With so many technical indicators to choose from, there is always the question of the best ones to use. In fact, the question of using a Simple Moving Average Or Exponential Moving Average, is a common one. It gets worse when asking about best settings because traders are always looking for an edge.
While both EMA and SMA are useful in showing the average of price data over a fixed period, we are going to answer the questions:
Which moving average is better? What is the best setting for easy gains? Does it even make a difference?
Simple Vs Exponential Moving Averages – Overview
All things being equal, the main difference between the SMA and EMA is the calculation which influences how they react to price.

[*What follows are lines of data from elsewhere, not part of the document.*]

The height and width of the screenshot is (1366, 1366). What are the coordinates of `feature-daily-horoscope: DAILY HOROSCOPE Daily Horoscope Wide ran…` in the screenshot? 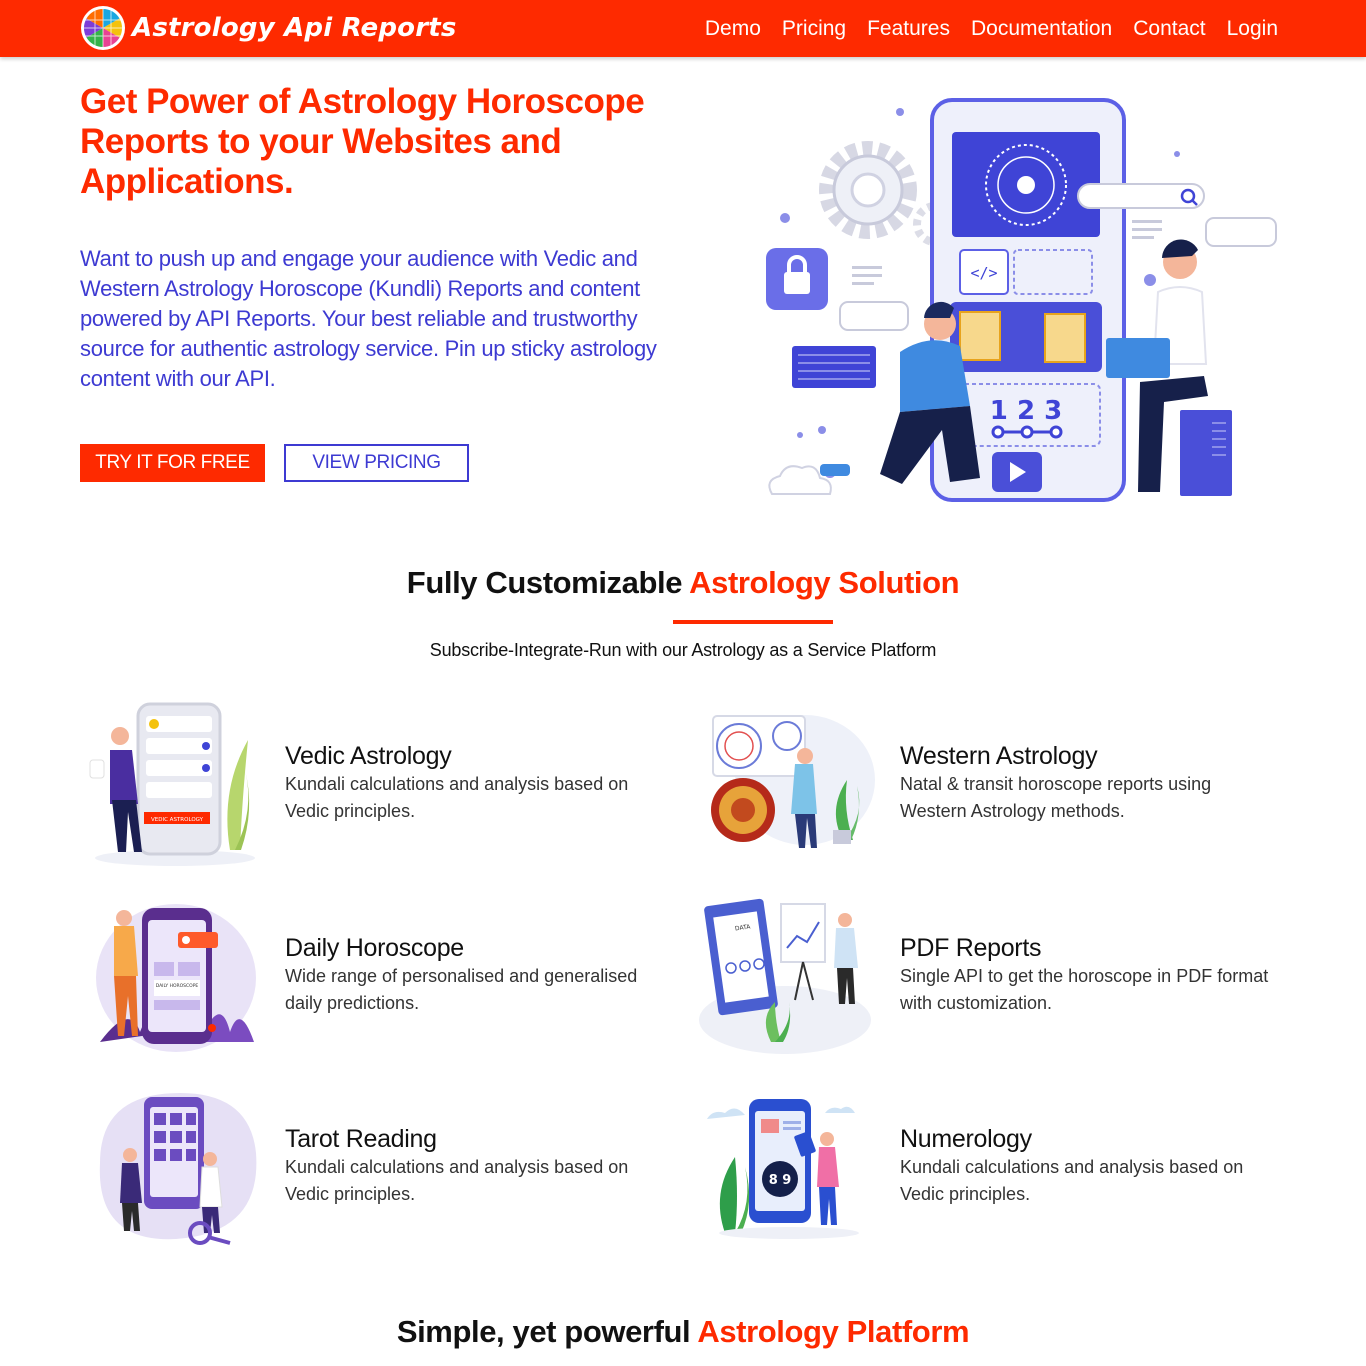 It's located at (380, 977).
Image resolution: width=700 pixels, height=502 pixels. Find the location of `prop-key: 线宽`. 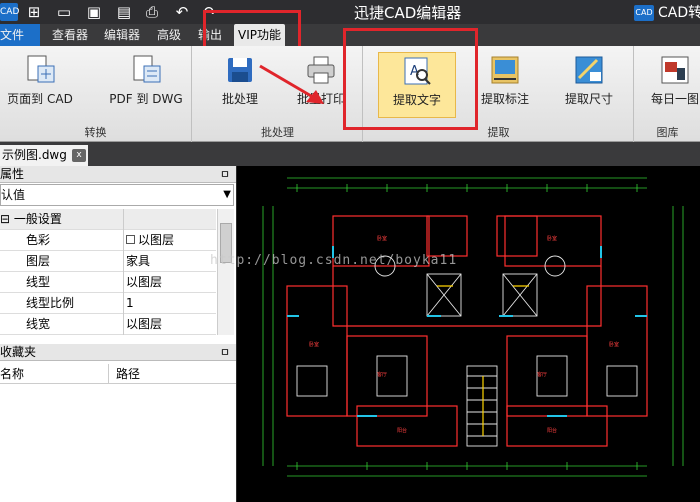

prop-key: 线宽 is located at coordinates (38, 324).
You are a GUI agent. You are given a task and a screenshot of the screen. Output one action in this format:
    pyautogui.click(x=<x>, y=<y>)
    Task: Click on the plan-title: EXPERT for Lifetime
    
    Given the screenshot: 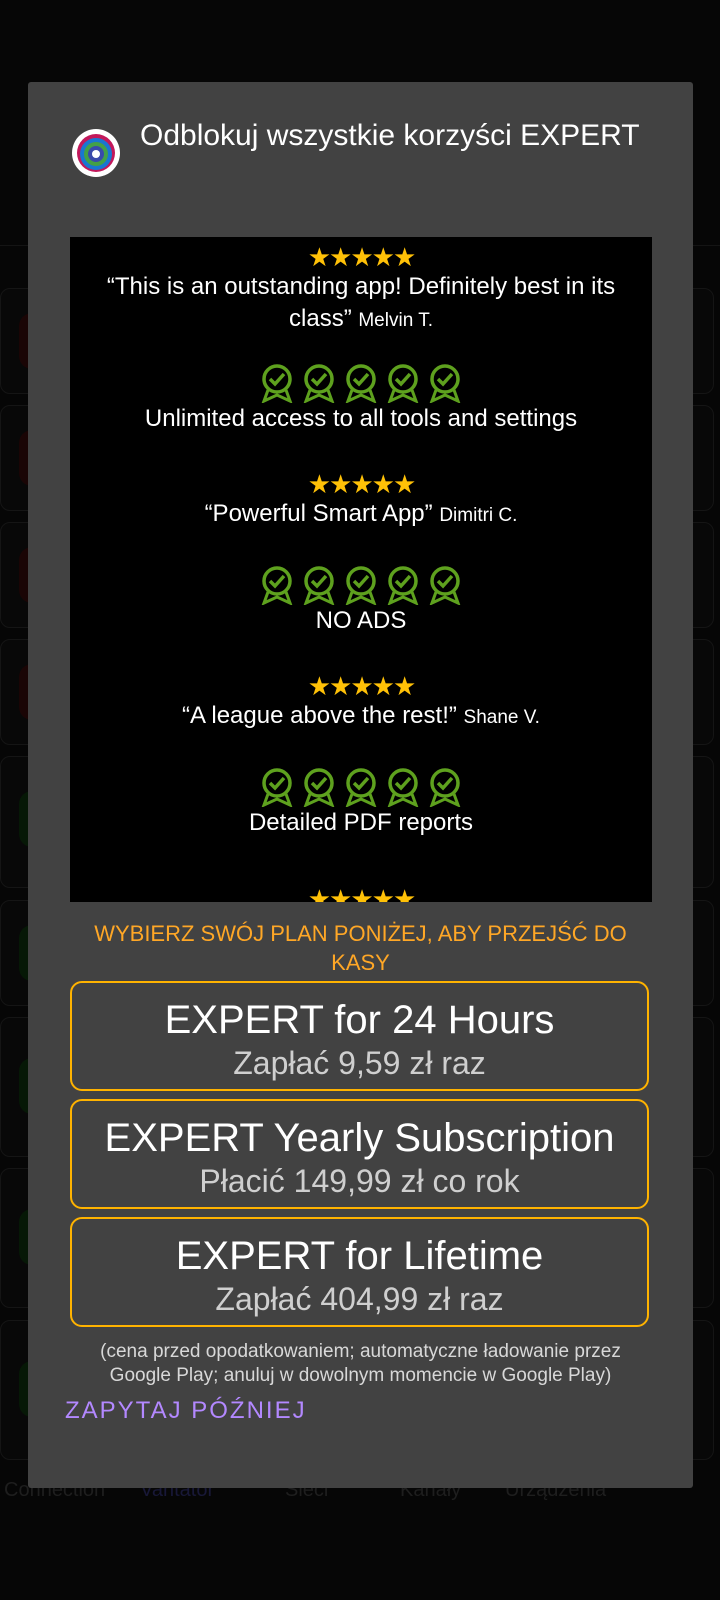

The simple moving average calculation is a standard average of N periods. Each price plot is given the same weight in the calculation and you get a true average price for whatever lookback period you have chosen. The SMA tends to be slower in reacting to price movements including sudden spikes in price. The SMA tracks further away from the price bars in a trending market compared to the EMA.
The exponential moving average formula contains a weighting factor for the most recent price plots. This weighting makes the EMA quicker to respond to sudden price spikes. Because of the faster response to changes in recent price, the EMA will track closer to price. Keep in mind that when using an indicator for trading decisions, the faster it reacts to current prices, the more chance of getting a false signal occurs.
One important area to note is on the left of the chart. As moving averages are averages of price using the closing price, when markets begin to consolidate and closing prices are closer to each other, price will whip around the moving average. For breakout traders, a quick scan using a moving average can give you a list of instruments in a consolidation.
Another area is on the right with the pointer. The gap down is a good example of how the EMA reacted faster than the SMA to price movement. While the SMA kept climbing, the EMA reversed direction to the downside and as mentioned, this is due to the most recent data having more meaning in the calculation than the previous data.
For the most part and during a steady move, there is very little difference between the two moving averages at the same lookback period.
Do Larger Time Periods Make A Difference?
The last example used one of the more popular settings of 20. If we go out to a common trend following period of the 200-Day SMA and EMA, is there a difference?
Regardless of how you use moving averages for your trading, would you do anything differently with either of these averages? Probably not. The green arrow does show where the EMA reacted to the large move however it didn’t add any useful information to any strategy that I can think of.
There are many ways a trader will use a moving average in their trading strategies and personally, price action plays a bigger part in my own trading. The average is just to help frame the market and no trading decision is made based on the average itself.
To help determine whether you should use an EMA or SMA, let’s look at determining the trend with a price cross and trading a pullback to around the average.
If we consider the trend changes with price crossing an average, it makes little if any difference to bias. In fact, in the middle of the chart, a double top formation and price direction breakdown gives a trend change faster than either average.
With pullbacks to an area around the averages, the only issue is the black circle where it doesn’t touch either average. For most traders, close is close enough and price action, where price ranged and broke down, is enough for a short trade.
Which Moving Average To Use
The difference between the EMA and SMA is minimal and should not make much of a difference in a robust trading strategy. In regards to best settings, just like the type, there is no best setting.
Short term traders who enjoy faster indicator movements as part of their strategy, may opt for a 10-day EMA or SMA. A trader may be looking for a short term consolidation and will use price hugging the 10 period SMA as a trigger to start looking for a breakout trade.
Longer-term traders who don’t care for more responsive indicators may choose a 50-200 period SMA for a trend indicator. As we saw in comparing the 200 EMA and SMA, being more responsive with the EMA made little difference.
You could even use something like the 100 SMA for longer term trend direction and a 10 EMA for corrections against the main trend.
Using a recent chart of Bitcoin, the 100 SMA is showing a downtrend trend as price is trading below it.
Price rallies above the faster 10 EMA and upon a close below the average, a trader could sell. This is not a trading strategy you should start trading without some testing. You need to determine how much price action is needed on the opposite side of the EMA. Is a close below enough for a trade entry or do you need the whole candle?
There is no best moving average or best period setting. Want quicker action for some reason? Use a shorter period moving average but be aware of false signals.
Do you just prefer to see price smoothed on your chart for a birds eye view of the market? Use a 20,50,200 SMA.
In the end, a robust trading strategy should not depend on either the type of moving average or slight variations in period settings. We are simply looking at an average of closing prices, generally, over a period of time. That period of time can be a short period of 20 or long periods of 100+.
It is what you do with that information that matters.